» **EXERCICE COURT A**
Recopiez le passage de l'extrait sur les Vaudois du Luberon qui va de « Oui mais voilà, avoir » jusqu'à « soi-disant foyer d'hérésie. » inclus.
=== EXTRAIT DU TEXTE ===
Ce contexte général, c'est la triste épopée vaudoise en Luberon. C'est le sort
réservé par l'église romaine aux héritiers des disciples de l'église de Pierre
Valdo, lequel avait fondé l'église des Pauvres de Lyon au 13ème siècle. Avant
de se rapprocher de l'église réformée de Luther, ces disciples avaient eu le
tort de vouloir lire la bible en leur langue vernaculaire. Il avait en effet
fait traduire la bible latine en français de l'époque pour que le plus humble y
ait accès.
Oui mais voilà, avoir accès à la bible c'était aussi y lire les vraies paroles
du Christ et mesurer de cette façon l'écart considérable qui séparait le
comportement de la curie romaine avec les évangiles. De sincères chrétiens les
Vaudois sont donc devenus des hérétiques, avec le sort que leur réservait la
toute puissante église officielle : le bûcher. Ce dont l'évêque de Tournon ne
s'est pas privé. Il a convaincu le bon roi François 1er de lui prêter main
forte en mettant à sa disposition des hordes de soudarts sans foi ni loi aux
ordres du Baron Maynier d'Oppède pour réduire le soi-disant foyer d'hérésie.
L'histoire des Vaudois est fidèlement restituée sur un ton pédagogique de livre
d'histoire. Reste que l'histoire d'amour qui la relève est comme une fleur sur
un tas d'immondices : un peu de tendresse dans un monde de brutes. Celui qui ne
veut pas s'atteler aux trois excellents volumes de Hubert Leconte à
propos de l'épopée vaudoise (*) ne sera pas trompé quant au sort de ces malheureux
par le printemps des maudits, c'est plus condensé et se lit comme le roman
historique qu'il est.
=== DONNÉES FOURNIES ===
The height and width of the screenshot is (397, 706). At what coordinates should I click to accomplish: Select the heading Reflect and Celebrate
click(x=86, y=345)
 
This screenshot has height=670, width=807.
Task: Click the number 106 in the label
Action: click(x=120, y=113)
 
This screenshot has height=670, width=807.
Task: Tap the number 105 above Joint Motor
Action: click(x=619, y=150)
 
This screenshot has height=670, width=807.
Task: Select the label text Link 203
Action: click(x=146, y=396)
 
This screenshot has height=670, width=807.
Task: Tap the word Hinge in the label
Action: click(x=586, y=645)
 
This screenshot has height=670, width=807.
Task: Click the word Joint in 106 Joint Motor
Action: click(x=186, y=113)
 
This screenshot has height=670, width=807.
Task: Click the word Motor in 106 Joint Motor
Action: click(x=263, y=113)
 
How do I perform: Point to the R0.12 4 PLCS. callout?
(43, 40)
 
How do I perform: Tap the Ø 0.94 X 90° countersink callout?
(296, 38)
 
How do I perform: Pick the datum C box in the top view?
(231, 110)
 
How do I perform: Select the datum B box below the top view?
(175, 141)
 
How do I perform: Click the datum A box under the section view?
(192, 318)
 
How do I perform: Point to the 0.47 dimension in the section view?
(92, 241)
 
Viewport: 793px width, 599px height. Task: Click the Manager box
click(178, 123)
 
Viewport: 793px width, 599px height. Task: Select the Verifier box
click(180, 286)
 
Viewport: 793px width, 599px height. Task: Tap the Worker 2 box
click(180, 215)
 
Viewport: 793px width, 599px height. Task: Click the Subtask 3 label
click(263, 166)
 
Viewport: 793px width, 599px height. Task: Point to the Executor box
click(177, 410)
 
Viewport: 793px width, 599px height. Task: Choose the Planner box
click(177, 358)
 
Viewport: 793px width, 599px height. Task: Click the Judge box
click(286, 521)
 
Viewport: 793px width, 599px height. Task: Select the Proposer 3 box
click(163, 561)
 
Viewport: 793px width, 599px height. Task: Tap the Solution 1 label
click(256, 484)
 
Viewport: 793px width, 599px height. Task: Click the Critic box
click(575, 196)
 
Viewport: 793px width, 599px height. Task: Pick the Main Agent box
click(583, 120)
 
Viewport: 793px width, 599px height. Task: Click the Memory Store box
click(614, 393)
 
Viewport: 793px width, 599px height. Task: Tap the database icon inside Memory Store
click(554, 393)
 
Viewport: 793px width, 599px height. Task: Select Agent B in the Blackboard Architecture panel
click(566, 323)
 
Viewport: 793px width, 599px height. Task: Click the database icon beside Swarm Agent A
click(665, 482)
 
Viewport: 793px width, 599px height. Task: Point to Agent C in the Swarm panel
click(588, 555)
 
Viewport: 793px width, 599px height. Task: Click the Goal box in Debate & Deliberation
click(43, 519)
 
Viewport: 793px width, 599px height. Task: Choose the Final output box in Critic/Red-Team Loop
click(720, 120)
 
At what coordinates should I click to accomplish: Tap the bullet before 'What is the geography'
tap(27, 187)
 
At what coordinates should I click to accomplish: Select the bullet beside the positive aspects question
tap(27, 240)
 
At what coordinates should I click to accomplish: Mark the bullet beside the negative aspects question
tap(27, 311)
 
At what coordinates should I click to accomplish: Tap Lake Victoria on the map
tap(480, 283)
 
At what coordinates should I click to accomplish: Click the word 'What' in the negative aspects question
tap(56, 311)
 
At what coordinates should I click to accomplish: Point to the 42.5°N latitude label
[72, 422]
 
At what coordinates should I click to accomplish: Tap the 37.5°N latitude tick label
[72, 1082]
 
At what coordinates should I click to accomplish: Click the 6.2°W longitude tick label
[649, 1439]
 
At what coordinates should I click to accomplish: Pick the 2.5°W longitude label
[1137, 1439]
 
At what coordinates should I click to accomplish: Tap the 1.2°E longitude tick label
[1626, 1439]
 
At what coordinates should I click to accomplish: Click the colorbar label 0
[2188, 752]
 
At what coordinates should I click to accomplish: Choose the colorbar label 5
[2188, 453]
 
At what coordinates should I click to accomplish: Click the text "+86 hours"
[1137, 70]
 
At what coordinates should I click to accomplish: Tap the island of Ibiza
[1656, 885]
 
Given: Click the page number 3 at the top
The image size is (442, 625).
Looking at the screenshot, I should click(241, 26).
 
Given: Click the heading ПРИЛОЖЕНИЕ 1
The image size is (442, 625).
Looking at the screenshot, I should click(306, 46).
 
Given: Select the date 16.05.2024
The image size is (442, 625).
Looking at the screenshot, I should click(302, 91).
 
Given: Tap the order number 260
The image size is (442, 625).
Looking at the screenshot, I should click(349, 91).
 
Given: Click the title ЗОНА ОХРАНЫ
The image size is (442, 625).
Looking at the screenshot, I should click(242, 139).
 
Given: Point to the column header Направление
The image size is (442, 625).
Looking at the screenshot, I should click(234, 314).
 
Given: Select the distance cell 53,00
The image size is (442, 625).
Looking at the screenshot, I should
===
» **EXERCICE COURT B**
Reproduisez à l'identique les entrées, depuis leur début jusqu'à la ligne contenant « click(180, 215) », cette ligne comprise.

» **RÉPONSE CORRECTE A**
Oui mais voilà, avoir accès à la bible c'était aussi y lire les vraies paroles
du Christ et mesurer de cette façon l'écart considérable qui séparait le
comportement de la curie romaine avec les évangiles. De sincères chrétiens les
Vaudois sont donc devenus des hérétiques, avec le sort que leur réservait la
toute puissante église officielle : le bûcher. Ce dont l'évêque de Tournon ne
s'est pas privé. Il a convaincu le bon roi François 1er de lui prêter main
forte en mettant à sa disposition des hordes de soudarts sans foi ni loi aux
ordres du Baron Maynier d'Oppède pour réduire le soi-disant foyer d'hérésie.

» **RÉPONSE CORRECTE B**
The height and width of the screenshot is (397, 706). At what coordinates should I click to accomplish: Select the heading Reflect and Celebrate
click(x=86, y=345)
 
This screenshot has height=670, width=807.
Task: Click the number 106 in the label
Action: click(x=120, y=113)
 
This screenshot has height=670, width=807.
Task: Tap the number 105 above Joint Motor
Action: click(x=619, y=150)
 
This screenshot has height=670, width=807.
Task: Select the label text Link 203
Action: click(x=146, y=396)
 
This screenshot has height=670, width=807.
Task: Tap the word Hinge in the label
Action: click(x=586, y=645)
 
This screenshot has height=670, width=807.
Task: Click the word Joint in 106 Joint Motor
Action: click(x=186, y=113)
 
This screenshot has height=670, width=807.
Task: Click the word Motor in 106 Joint Motor
Action: click(x=263, y=113)
 
How do I perform: Point to the R0.12 4 PLCS. callout?
(43, 40)
 
How do I perform: Tap the Ø 0.94 X 90° countersink callout?
(296, 38)
 
How do I perform: Pick the datum C box in the top view?
(231, 110)
 
How do I perform: Select the datum B box below the top view?
(175, 141)
 
How do I perform: Click the datum A box under the section view?
(192, 318)
 
How do I perform: Point to the 0.47 dimension in the section view?
(92, 241)
 
Viewport: 793px width, 599px height. Task: Click the Manager box
click(178, 123)
 
Viewport: 793px width, 599px height. Task: Select the Verifier box
click(180, 286)
 
Viewport: 793px width, 599px height. Task: Tap the Worker 2 box
click(180, 215)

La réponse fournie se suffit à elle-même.